Tuesday, December 21, 2010

Are You Really Excited for Christmas?

Below are my thoughts for my Christmas Eve sermon. The text that I am using is Psalm 96 - enjoy!

MAIN IDEA – Christmas Eve is one of those services when one is supposed to bring out the “big gun,” have the multi-brass choir, the live animals, the angelic children’s choir, and every other gimmick that you can put your hand on. On the one hand I see this as a gimmick and have a deal of disdain towards such an approach, on the other hand, there is a level of truth to the praise. Yet why do we praise? I don’t think I’m just being cynical when I say that we offer the upbeat, powerful service because people expect us to do so, and we want people to be pleased. We do it because we hope that maybe one of those C and E Christians will be inspired to start to attend our church on a regular basis – we do it because we are desperate.

So I have always had a certain amount of skepticism towards such manufactured joy on high holy days (Easter is included in this). Yet on the other hand, this is an amazing part of the Christian story, the salvation story that I embrace. There is a level of necessary praise that calls to be embraced when I am authentic and honest not only about what Christ’s birth means for Christianity but what Christ’s birth means to me.

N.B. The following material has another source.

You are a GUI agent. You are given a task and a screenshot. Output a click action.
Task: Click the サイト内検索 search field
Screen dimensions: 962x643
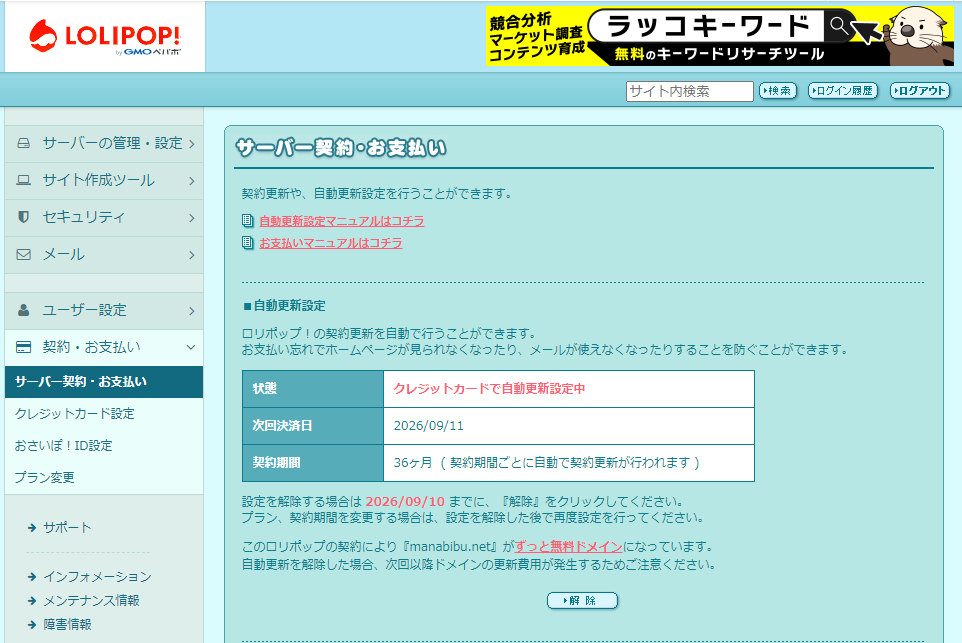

The Psalm offers a form to follow in praise. It almost authentic the praise that I want to embrace without becoming fake. I hope I can embrace the steadfast trust and faith that the Psalm proclaims (v. 10 – “Say among the nations, ‘The Lord is King! The world is firmly established; it shall never be moved.’”). I also hope that I can embrace the promise that the Psalm proclaims (v. 13 “…he is coming, for he is coming to judge the earth. He will judge the world with righteousness, and the peoples with his truth.”).

Free me, Lord, from the expectations of others and allow me to embrace my own joy, to incarnate my celebration in my life as this Psalm is driving me to do. May my worship be honest and true to you.
Amen


THEOLOGICAL IDEA – There seems to be a couple of things going on here. One, we are called to praise with all creation. This speaks to a kind of theological anthropology and natural theology – perhaps suggest that all are drawn towards to goodness and grace of God, even creation itself.

We are given the idea that God is in control, but not in a predestination kind of way. It seems that God’s control is in how God reacts to and is involved with the people. God will judge with righteousness and equity. When we are moved to distrust of the powers, principalities, and systems, we are drawn to trust in God.

Finally the idea of salvation as a now and a not yet. God is coming even as God has come into the world through the birth of Christ. The celebration of Christmas is never fully over until Christ returns.

1 comment:

Paul Alexander said...

Well done. Rich and good, like a Christmas soup.